Un día, mientras caminaba por la orilla del río, Qin Tao vio a un joven sentado sobre una de las rocas lisas que bordeaban el agua. El joven miraba con atención la corriente, pero no parecía interesado en las balsas ni en las montañas. Era como si él estuviera viendo algo más, algo que no podía ser percibido por los turistas que pasaban rápidamente a su lado. Qin Tao se acercó lentamente, observando al joven con curiosidad.
“¿Por qué miras el río así?” preguntó Qin Tao, su voz rasposa por los años y la costumbre de hablar poco.
El joven levantó la mirada, sorprendido de ser abordado por un anciano, pero respondió con una sonrisa tranquila. “El río nunca se detiene, ¿verdad? Siempre está fluyendo, como si estuviera tratando de escapar de algo. A veces, parece que quiere irse, ir a un lugar donde no haya más turistas, donde no haya más bicicletas ni cámaras.”

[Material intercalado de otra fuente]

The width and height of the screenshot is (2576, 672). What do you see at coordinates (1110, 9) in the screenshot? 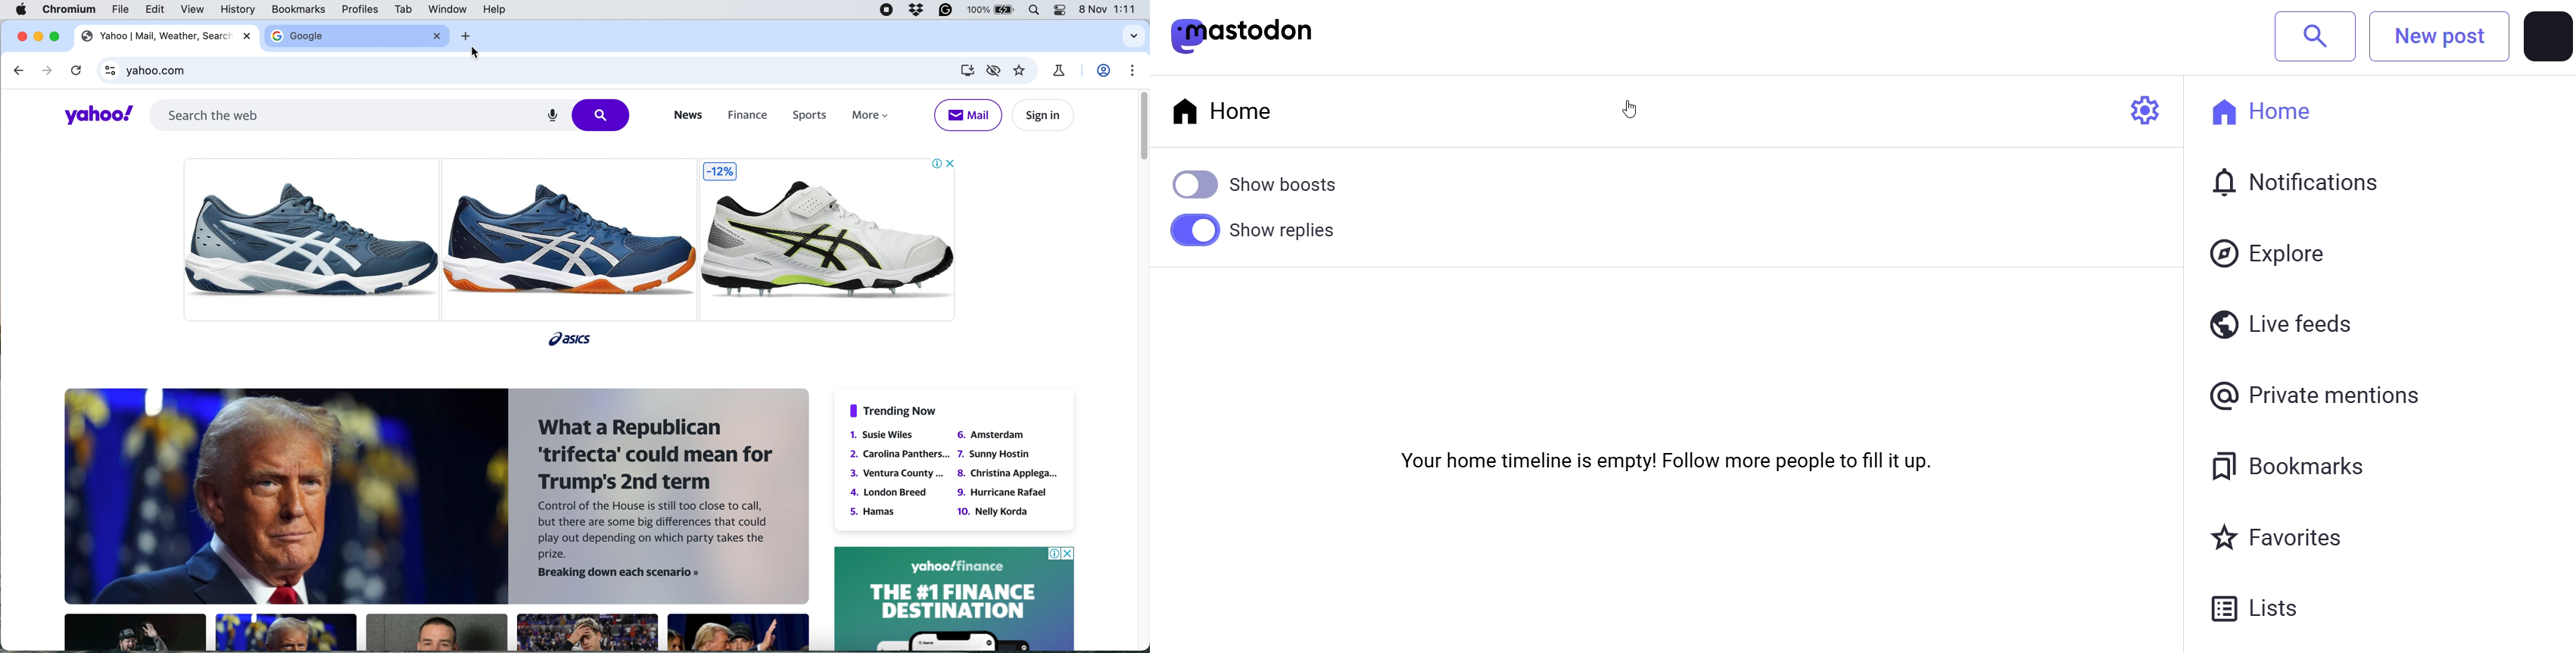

Qin Tao sonrió levemente. El joven había hablado de algo que solo los ancianos como él podían entender. “El río no huye”, dijo Qin Tao, “solo cambia. No necesita escapar. Solo sigue su curso.”
El joven asintió, pero sus ojos seguían fijándose en el agua. “¿Y tú, qué piensas de Yangshuo? ¿Qué ha cambiado para ti?”
Qin Tao observó la ciudad a lo lejos, con sus luces brillando como estrellas sobre el agua. “Yangshuo ya no es lo que era”, dijo lentamente. “Cuando era joven, el río era todo lo que importaba. Las montañas eran nuestros amigos, y el aire, limpio y fresco, traía paz. Pero ahora, todo esto es solo una foto, una imagen que los turistas vienen a tomar y luego dejan atrás. El alma de Yangshuo, su verdadera alma, se ha ido.”
El joven guardó silencio, como si intentara entender las palabras de Qin Tao. Finalmente, preguntó: “¿Crees que el río, las montañas… todo eso, sigue aquí?”
Qin Tao miró al joven con una mirada penetrante. “El río está aquí, pero no lo verás si no sabes cómo mirarlo. Las montañas están aquí, pero ya no hablan a los turistas que pasan pedaleando por sus caminos. La ciudad sigue aquí, pero el alma de la ciudad solo queda en aquellos que saben escuchar.”
En ese momento, el joven se levantó de la roca y comenzó a caminar hacia el muelle, como si algo en las palabras de Qin Tao hubiera despertado una curiosidad que no sabía que existía. Qin Tao lo observó alejarse y luego volvió su mirada hacia el río, donde las aguas fluían con calma, llevando consigo recuerdos que nunca serían olvidados, pero que solo los que estaban dispuestos a escuchar podían escuchar.
El río Li seguía su curso, tranquilo pero eterno, como el tiempo mismo. En Yangshuo, los turistas seguían llegando, paseando por la West Street, subiendo a las balsas, tomando fotos, sin saber que el verdadero paisaje, el alma del lugar, no se encontraba en las imágenes que capturaban, sino en el silencio del río y en el eco de las montañas.
Y Qin Tao, como un viejo guardián de secretos, continuó su camino a lo largo del agua, sabiendo que su ciudad, aunque transformada, aún contenía algo más allá de lo visible. Algo que solo aquellos que se detenían a escuchar, como el joven, podían comenzar a entender.